Zweitens: Ihr seid mein Ursprung, mein Vertrauen,
meine Insel und mein Schatz,
mein Mund formt euer Lachen,
mein Herz schlägt euren Takt.
… Ihr seid mein Beweis, dass Liebe mehr als Geld zählt, / seid der Rahmen für mein Weltbild, / alles, was für mich als Held gilt.
Ihr gebt mir Halt, ohne mich festzuhalten, schafft es, / wenn ich’s nicht kann, mich auszuhalten, / würdet nichts tun, mich je aufzuhalten, / eher bringt ihr mich dorthin.
…Und mir kann nichts passieren, / weil ich weiß, ihr seid noch hier, / ich gehör zu euch, und ihr gehört zu mir.
Ihr seid mein Ursprung, mein Vertrauen,
meine Insel und mein Schatz,
mein Mund formt euer Lachen,
mein Herz schlägt euren Takt."
Liebe Abiturientinnen,
als unserem 100. Abiturientinnen-Jahrgang wünsche ich Ihnen Erfolg auf Ihren Wegen, behalten Sie die Ursulinenschule Hersel in guter Erinnerung, handeln Sie klug, gerecht, tolerant, sozial und verantwortungsbewusst! Bewahren Sie sich das Ur-Vertrauen in Ihre Familien!

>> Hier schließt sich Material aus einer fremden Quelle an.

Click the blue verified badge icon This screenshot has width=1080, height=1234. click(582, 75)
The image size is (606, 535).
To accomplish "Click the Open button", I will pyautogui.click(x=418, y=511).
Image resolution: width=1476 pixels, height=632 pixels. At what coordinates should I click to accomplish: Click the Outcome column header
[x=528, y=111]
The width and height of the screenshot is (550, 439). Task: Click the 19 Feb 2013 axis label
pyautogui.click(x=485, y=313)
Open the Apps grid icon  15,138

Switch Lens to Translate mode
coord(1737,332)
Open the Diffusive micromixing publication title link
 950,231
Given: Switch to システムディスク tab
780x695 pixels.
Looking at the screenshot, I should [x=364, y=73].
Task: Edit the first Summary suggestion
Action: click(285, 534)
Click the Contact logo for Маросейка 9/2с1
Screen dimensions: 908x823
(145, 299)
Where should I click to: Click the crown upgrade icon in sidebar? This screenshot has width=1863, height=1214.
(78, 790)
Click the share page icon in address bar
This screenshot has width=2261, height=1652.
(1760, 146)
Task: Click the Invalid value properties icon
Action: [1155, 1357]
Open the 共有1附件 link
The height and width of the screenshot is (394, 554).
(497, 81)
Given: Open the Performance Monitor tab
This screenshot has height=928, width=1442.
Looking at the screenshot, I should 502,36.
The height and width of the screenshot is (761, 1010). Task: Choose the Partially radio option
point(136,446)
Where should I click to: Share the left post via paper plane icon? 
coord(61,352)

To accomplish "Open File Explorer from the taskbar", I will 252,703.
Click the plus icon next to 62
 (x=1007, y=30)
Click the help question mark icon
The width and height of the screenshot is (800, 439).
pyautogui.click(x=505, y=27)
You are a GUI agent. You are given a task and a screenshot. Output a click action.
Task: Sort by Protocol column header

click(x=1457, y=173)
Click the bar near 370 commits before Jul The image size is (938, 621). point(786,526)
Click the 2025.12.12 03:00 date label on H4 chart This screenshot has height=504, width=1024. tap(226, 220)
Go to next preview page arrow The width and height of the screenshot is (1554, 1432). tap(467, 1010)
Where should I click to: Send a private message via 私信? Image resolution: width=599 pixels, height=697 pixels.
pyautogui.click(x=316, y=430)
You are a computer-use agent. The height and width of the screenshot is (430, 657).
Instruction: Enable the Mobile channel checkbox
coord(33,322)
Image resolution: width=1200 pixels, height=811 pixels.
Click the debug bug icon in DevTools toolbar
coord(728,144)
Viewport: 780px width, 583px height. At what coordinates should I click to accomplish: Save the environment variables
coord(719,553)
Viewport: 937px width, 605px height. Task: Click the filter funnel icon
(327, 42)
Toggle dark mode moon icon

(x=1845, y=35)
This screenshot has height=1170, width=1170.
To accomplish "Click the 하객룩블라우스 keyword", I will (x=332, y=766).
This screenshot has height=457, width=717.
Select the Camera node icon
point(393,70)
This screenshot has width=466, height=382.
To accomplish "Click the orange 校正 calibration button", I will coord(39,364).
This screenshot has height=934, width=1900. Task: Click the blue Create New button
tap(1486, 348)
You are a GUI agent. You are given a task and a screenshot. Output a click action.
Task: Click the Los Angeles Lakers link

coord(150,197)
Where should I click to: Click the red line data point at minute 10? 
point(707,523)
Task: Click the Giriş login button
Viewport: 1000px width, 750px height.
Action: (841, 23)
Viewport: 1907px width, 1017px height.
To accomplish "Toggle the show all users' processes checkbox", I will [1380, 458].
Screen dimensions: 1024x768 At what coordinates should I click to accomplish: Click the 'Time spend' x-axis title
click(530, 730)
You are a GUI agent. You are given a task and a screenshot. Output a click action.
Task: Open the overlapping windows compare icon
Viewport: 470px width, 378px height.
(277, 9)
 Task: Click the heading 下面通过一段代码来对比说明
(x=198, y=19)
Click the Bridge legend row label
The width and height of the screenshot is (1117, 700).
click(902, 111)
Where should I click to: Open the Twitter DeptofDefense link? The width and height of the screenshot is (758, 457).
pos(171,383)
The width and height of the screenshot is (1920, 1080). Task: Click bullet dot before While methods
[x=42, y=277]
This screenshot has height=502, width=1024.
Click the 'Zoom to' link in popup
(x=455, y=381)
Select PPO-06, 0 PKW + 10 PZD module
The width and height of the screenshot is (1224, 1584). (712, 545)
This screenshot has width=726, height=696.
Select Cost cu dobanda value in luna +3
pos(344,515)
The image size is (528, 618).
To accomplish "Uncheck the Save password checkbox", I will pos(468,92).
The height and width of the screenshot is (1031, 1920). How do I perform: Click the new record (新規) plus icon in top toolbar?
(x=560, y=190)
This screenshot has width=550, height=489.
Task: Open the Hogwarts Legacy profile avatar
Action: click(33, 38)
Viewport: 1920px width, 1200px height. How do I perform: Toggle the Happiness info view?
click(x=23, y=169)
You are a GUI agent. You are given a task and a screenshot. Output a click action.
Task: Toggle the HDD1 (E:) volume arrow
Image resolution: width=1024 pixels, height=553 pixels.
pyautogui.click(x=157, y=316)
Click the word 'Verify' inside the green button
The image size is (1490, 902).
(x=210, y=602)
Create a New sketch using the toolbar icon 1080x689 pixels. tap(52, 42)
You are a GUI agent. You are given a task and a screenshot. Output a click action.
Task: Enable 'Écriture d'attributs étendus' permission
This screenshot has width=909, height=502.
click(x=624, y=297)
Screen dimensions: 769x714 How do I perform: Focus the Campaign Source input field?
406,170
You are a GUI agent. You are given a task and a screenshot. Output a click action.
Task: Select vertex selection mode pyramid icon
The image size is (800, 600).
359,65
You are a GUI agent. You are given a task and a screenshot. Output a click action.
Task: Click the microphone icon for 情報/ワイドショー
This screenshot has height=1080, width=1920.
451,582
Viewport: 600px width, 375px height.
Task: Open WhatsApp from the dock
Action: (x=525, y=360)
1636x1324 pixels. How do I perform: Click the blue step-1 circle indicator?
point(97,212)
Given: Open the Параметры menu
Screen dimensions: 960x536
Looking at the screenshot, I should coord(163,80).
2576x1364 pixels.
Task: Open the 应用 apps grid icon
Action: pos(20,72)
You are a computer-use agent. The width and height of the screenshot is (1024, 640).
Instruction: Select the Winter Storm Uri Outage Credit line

Und nochmals zu Ihrem Motto: Dessen tiefere Bedeutung zu ergründen, erscheint so schwierig. Ich jedenfalls bin froh, dass das Motto endlich wieder einmal einen mathematischen Bezug aufweist…
Wir wüssten gerne, wohin es Sie nach dem Aufenthalt an Deck unseres Ursulinenschiffes so treibt – halten Sie Kontakt! Ich gratuliere Ihnen von Herzen, feiern Sie fröhlich! Alles Gute, vor allem Gottes Segen!
Dr. Karl Kühling, OStD i.K.
Geschenk der Abiturientinnen an ihre Schule
Zum Abschluss der Abiturfeier in der Herseler Rheinhalle überreichten die Abiturientinnen Katharina Krings u. Emma Teves Schulleiter Dr. Kühling einen Geldbetrag für die Grüngestaltung des Schulgeländes und ein Bild mit dem in Holz gestalteten Schulschiff.
Die Schulgemeinschaft dankt den Abiturientinnen hierfür und hofft auf ein Wiedersehen in der USH!